Extracted entries:
------------------------------
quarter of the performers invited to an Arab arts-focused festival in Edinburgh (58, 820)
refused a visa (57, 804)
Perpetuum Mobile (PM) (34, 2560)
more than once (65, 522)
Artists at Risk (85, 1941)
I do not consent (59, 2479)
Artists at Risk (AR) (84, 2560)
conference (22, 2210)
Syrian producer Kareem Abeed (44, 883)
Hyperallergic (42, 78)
------------------------------
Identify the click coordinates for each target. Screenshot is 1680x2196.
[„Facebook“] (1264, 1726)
------------------------------
Exercise aim:
From the data above, output only the lines between the line containing "Artists at Risk (85, 1941)" and the line containing "Hyperallergic (42, 78)", inclusive, exactly as written.

The answer:
Artists at Risk (85, 1941)
I do not consent (59, 2479)
Artists at Risk (AR) (84, 2560)
conference (22, 2210)
Syrian producer Kareem Abeed (44, 883)
Hyperallergic (42, 78)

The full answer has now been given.